Personal information
- Full name: Mark Daniel Gangloff
- National team: United States
- Born: June 8, 1982 (age 44) Buffalo, New York, U.S.
- Height: 6 ft 0 in (183 cm)
- Weight: 185 lb (84 kg)
- Spouse: Ashley Rubenstein (m. 2007)

Sport
- Sport: Swimming
- Events: 100 breast, IM medley relay
- Strokes: Breaststroke
- Club: SwimMAC Carolina
- College team: Auburn University (2005)
- Coach: Tim Lewarchick (Firestone) David Marsh (Auburn)

Medal record
Men's swimming
Representing the United States
Olympic Games
| Gold medal – first place | 2004 Athens | 4×100 m medley |
| Gold medal – first place | 2008 Beijing | 4×100 m medley |
World Championships (LC)
| Gold medal – first place | 2005 Montreal | 4×100 m medley |
| Gold medal – first place | 2009 Rome | 4×100 m medley |
| Gold medal – first place | 2011 Shanghai | 4×100 m medley |
| Silver medal – second place | 2005 Montreal | 50 m breaststroke |
| Bronze medal – third place | 2009 Rome | 50 m breaststroke |
World Championships (SC)
| Gold medal – first place | 2004 Indianapolis | 4×100 m medley |
| Gold medal – first place | 2010 Dubai | 4×100 m medley |
| Silver medal – second place | 2008 Manchester | 50 m breaststroke |
| Silver medal – second place | 2008 Manchester | 4×100 m medley |
Pan Pacific Championships
| Gold medal – first place | 2010 Irvine | 4×100 m medley |
| Silver medal – second place | 2010 Irvine | 50 m breaststroke |
| Bronze medal – third place | 2010 Irvine | 100 m breaststroke |
Pan American Games
| Gold medal – first place | 2003 Santo Domingo | 100 m breaststroke |
| Gold medal – first place | 2003 Santo Domingo | 4×100 m medley |
| Gold medal – first place | 2007 Rio | 4×100 m medley |
| Silver medal – second place | 2007 Rio | 100 m breaststroke |
| Bronze medal – third place | 1999 Winnipeg | 200 m breaststroke |

= Mark Gangloff =

American swimmer (born 1982)
◆ ◆ ◆ ◆ ◆ ◆ ◆
What this task involves:
Pick up the Mark Gangloff swimmer profile after its last line and keep writing it.

Data records:
◆ ◆ ◆ ◆ ◆ ◆ ◆
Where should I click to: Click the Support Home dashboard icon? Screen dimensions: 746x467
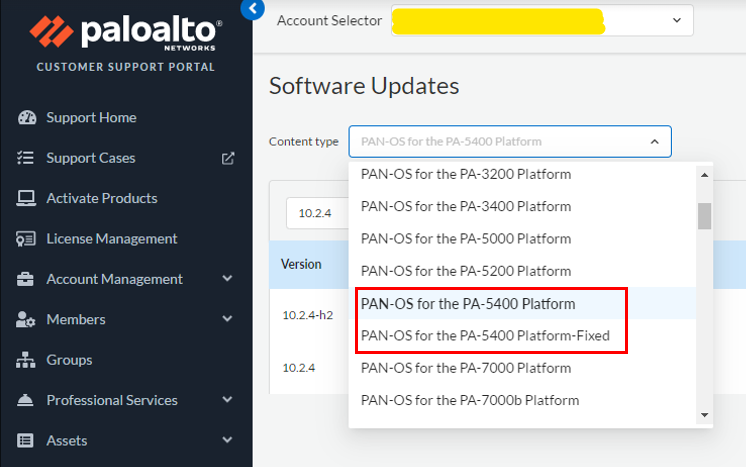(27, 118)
◆ ◆ ◆ ◆ ◆ ◆ ◆
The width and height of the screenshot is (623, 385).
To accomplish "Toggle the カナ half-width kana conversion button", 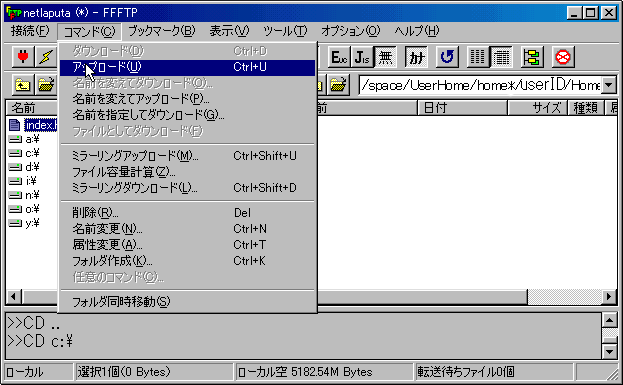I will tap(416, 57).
◆ ◆ ◆ ◆ ◆ ◆ ◆
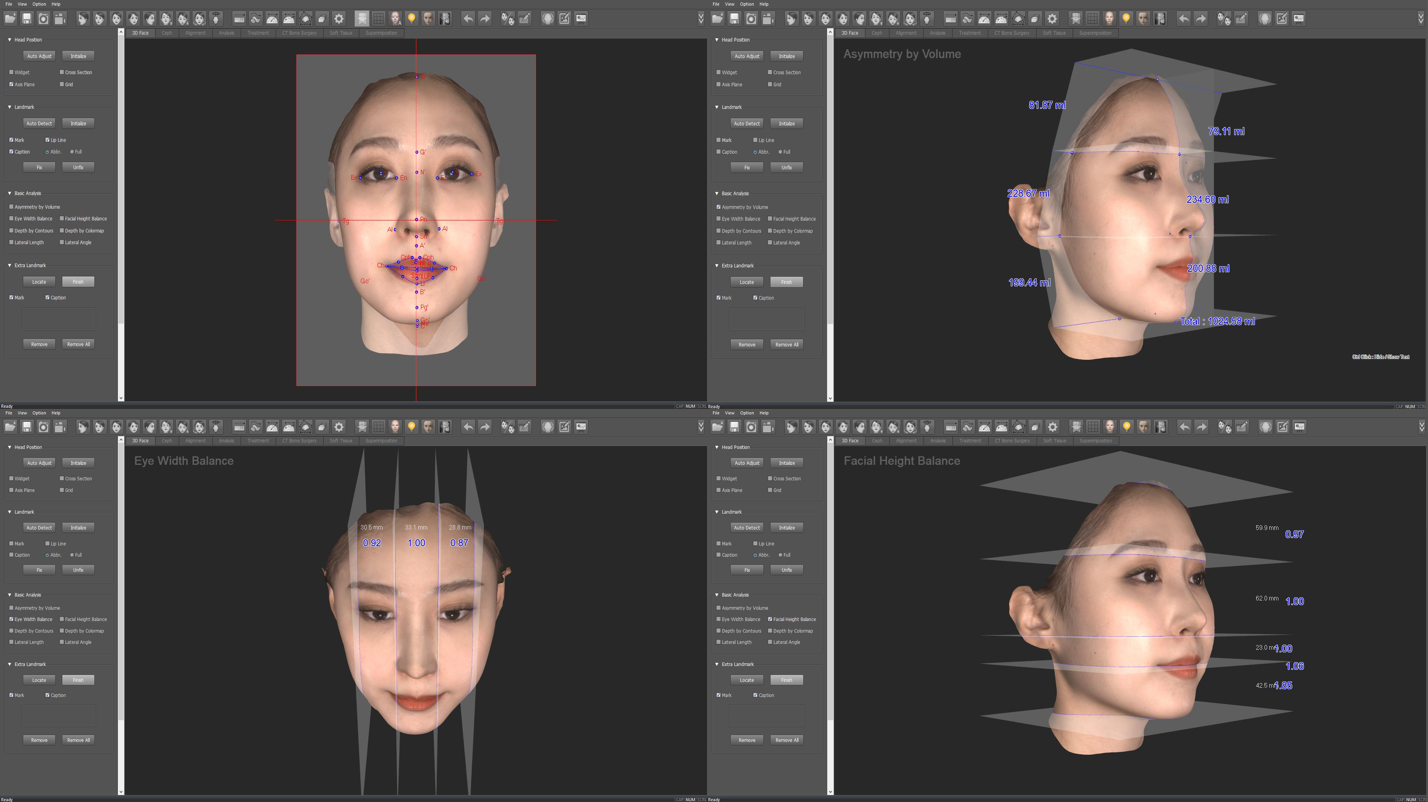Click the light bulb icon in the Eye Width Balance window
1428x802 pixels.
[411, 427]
◆ ◆ ◆ ◆ ◆ ◆ ◆
Response box:
Mark Daniel Gangloff (born June 8, 1982) is an American former competition swimmer for Auburn University, and was an Olympic gold medalist as a breaststroker in the 4x100 medley relay in both the 2004 Athens and 2008 Beijing Olympics. He is a former world and American record holder, and has coached swimming as an Assistant at Auburn, in age group competition for SwimMAC Carolina, and in the collegiate ranks for the University of Missouri Tigers and the University of North Carolina Tarheels.

== Early life and swimming ==
Gangloff was born in Buffalo, New York, on June 8, 1982, to parents Ken and Jennifer Gangloff. He attended Akron's Harvey Firestone High School where he swam for Head Coach Tim Lewarchick and Assistant Coach Cindy Dial, graduating in 2000. As a Senior at Firestone, he set an Ohio State meet record time of 1:47.63, while winning the 200-yard individual medley. During his High School career, he was a multi-year All American and won four individual Division I Ohio State Championships, while competing in fourteen events. As a High School Senior in 2000, he swam a state meet record time of 55.10 in the 100-yard breaststroke, and had formerly taken state titles in the 100 breaststroke in both his Sophomore and Junior years.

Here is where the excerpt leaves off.